> [ACTIVITY] The expected output is the complete listing, unchanged.

> [GIVEN INFORMATION]

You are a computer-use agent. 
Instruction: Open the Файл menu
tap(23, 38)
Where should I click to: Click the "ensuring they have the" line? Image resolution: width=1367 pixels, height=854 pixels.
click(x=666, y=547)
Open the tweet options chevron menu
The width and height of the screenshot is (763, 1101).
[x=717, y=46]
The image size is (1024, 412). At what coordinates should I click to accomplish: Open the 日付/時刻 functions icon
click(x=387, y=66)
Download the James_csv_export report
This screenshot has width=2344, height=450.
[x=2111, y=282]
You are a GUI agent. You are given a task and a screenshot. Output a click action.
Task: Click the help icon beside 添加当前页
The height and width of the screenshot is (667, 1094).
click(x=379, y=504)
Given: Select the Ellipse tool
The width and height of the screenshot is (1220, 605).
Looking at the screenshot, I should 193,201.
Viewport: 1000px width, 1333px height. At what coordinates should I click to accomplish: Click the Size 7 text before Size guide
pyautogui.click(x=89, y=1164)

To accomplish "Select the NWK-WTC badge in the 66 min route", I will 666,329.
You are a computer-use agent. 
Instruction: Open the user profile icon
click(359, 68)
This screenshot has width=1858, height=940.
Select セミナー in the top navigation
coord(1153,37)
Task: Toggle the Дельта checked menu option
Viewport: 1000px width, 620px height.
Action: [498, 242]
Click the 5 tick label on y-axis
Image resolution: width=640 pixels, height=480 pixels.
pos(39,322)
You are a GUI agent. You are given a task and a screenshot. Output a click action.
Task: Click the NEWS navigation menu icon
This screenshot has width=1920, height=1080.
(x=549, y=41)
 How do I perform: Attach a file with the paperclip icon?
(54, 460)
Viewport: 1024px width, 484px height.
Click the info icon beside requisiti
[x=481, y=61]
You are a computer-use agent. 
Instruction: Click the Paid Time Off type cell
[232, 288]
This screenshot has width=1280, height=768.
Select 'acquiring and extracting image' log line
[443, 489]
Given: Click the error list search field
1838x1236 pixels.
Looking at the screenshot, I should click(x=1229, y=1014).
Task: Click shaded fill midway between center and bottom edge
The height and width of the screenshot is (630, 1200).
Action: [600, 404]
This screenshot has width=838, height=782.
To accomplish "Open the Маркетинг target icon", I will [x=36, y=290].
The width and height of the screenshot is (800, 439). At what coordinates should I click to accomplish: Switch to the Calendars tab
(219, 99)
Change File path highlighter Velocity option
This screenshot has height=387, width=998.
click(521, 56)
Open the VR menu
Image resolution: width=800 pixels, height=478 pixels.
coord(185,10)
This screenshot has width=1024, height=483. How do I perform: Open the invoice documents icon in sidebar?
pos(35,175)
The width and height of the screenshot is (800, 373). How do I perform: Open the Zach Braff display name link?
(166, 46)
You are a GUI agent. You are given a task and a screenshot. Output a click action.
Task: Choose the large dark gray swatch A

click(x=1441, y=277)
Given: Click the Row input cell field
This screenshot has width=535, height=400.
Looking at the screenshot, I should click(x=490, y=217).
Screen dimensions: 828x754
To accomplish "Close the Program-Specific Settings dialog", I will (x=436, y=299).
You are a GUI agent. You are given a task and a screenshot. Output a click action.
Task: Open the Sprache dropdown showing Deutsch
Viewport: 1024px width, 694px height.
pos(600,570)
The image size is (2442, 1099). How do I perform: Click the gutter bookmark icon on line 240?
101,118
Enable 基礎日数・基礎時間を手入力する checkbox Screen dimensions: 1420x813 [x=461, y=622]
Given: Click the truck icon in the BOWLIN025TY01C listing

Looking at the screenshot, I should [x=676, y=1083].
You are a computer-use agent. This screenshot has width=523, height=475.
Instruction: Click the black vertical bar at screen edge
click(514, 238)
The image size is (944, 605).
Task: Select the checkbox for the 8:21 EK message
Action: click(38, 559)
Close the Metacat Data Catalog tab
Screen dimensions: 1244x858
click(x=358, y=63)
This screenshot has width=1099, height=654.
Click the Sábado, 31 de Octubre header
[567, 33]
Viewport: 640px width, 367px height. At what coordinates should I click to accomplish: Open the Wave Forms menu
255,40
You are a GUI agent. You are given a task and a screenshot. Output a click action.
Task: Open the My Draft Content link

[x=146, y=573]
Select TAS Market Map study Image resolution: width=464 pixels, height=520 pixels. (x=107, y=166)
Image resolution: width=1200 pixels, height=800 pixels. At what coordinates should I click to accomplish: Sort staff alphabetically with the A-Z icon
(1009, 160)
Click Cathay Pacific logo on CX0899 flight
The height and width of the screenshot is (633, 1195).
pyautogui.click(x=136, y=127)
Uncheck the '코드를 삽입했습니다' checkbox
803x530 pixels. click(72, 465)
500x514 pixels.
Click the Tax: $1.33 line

> [RESPONSE BELOW]
You are a computer-use agent. 
Instruction: Open the Файл menu
tap(23, 38)
Where should I click to: Click the "ensuring they have the" line? Image resolution: width=1367 pixels, height=854 pixels.
click(x=666, y=547)
Open the tweet options chevron menu
The width and height of the screenshot is (763, 1101).
[x=717, y=46]
The image size is (1024, 412). At what coordinates should I click to accomplish: Open the 日付/時刻 functions icon
click(x=387, y=66)
Download the James_csv_export report
This screenshot has width=2344, height=450.
[x=2111, y=282]
You are a GUI agent. You are given a task and a screenshot. Output a click action.
Task: Click the help icon beside 添加当前页
The height and width of the screenshot is (667, 1094).
click(x=379, y=504)
Given: Select the Ellipse tool
The width and height of the screenshot is (1220, 605).
Looking at the screenshot, I should 193,201.
Viewport: 1000px width, 1333px height. At what coordinates should I click to accomplish: Click the Size 7 text before Size guide
pyautogui.click(x=89, y=1164)

To accomplish "Select the NWK-WTC badge in the 66 min route", I will 666,329.
You are a computer-use agent. 
Instruction: Open the user profile icon
click(359, 68)
This screenshot has width=1858, height=940.
Select セミナー in the top navigation
coord(1153,37)
Task: Toggle the Дельта checked menu option
Viewport: 1000px width, 620px height.
Action: [498, 242]
Click the 5 tick label on y-axis
Image resolution: width=640 pixels, height=480 pixels.
pos(39,322)
You are a GUI agent. You are given a task and a screenshot. Output a click action.
Task: Click the NEWS navigation menu icon
This screenshot has width=1920, height=1080.
(x=549, y=41)
 How do I perform: Attach a file with the paperclip icon?
(54, 460)
Viewport: 1024px width, 484px height.
Click the info icon beside requisiti
[x=481, y=61]
You are a computer-use agent. 
Instruction: Click the Paid Time Off type cell
[232, 288]
This screenshot has width=1280, height=768.
Select 'acquiring and extracting image' log line
[443, 489]
Given: Click the error list search field
1838x1236 pixels.
Looking at the screenshot, I should click(x=1229, y=1014).
Task: Click shaded fill midway between center and bottom edge
The height and width of the screenshot is (630, 1200).
Action: [600, 404]
This screenshot has width=838, height=782.
To accomplish "Open the Маркетинг target icon", I will [x=36, y=290].
The width and height of the screenshot is (800, 439). At what coordinates should I click to accomplish: Switch to the Calendars tab
(219, 99)
Change File path highlighter Velocity option
This screenshot has height=387, width=998.
click(521, 56)
Open the VR menu
Image resolution: width=800 pixels, height=478 pixels.
coord(185,10)
This screenshot has width=1024, height=483. How do I perform: Open the invoice documents icon in sidebar?
pos(35,175)
The width and height of the screenshot is (800, 373). How do I perform: Open the Zach Braff display name link?
(166, 46)
You are a GUI agent. You are given a task and a screenshot. Output a click action.
Task: Choose the large dark gray swatch A

click(x=1441, y=277)
Given: Click the Row input cell field
This screenshot has width=535, height=400.
Looking at the screenshot, I should click(x=490, y=217).
Screen dimensions: 828x754
To accomplish "Close the Program-Specific Settings dialog", I will (x=436, y=299).
You are a GUI agent. You are given a task and a screenshot. Output a click action.
Task: Open the Sprache dropdown showing Deutsch
Viewport: 1024px width, 694px height.
pos(600,570)
The image size is (2442, 1099). How do I perform: Click the gutter bookmark icon on line 240?
101,118
Enable 基礎日数・基礎時間を手入力する checkbox Screen dimensions: 1420x813 [x=461, y=622]
Given: Click the truck icon in the BOWLIN025TY01C listing

Looking at the screenshot, I should [x=676, y=1083].
You are a computer-use agent. This screenshot has width=523, height=475.
Instruction: Click the black vertical bar at screen edge
click(514, 238)
The image size is (944, 605).
Task: Select the checkbox for the 8:21 EK message
Action: click(38, 559)
Close the Metacat Data Catalog tab
Screen dimensions: 1244x858
click(x=358, y=63)
This screenshot has width=1099, height=654.
Click the Sábado, 31 de Octubre header
[567, 33]
Viewport: 640px width, 367px height. At what coordinates should I click to accomplish: Open the Wave Forms menu
255,40
You are a GUI agent. You are given a task and a screenshot. Output a click action.
Task: Open the My Draft Content link

[x=146, y=573]
Select TAS Market Map study Image resolution: width=464 pixels, height=520 pixels. (x=107, y=166)
Image resolution: width=1200 pixels, height=800 pixels. At what coordinates should I click to accomplish: Sort staff alphabetically with the A-Z icon
(1009, 160)
Click Cathay Pacific logo on CX0899 flight
The height and width of the screenshot is (633, 1195).
pyautogui.click(x=136, y=127)
Uncheck the '코드를 삽입했습니다' checkbox
803x530 pixels. click(72, 465)
500x514 pixels.
Click the Tax: $1.33 line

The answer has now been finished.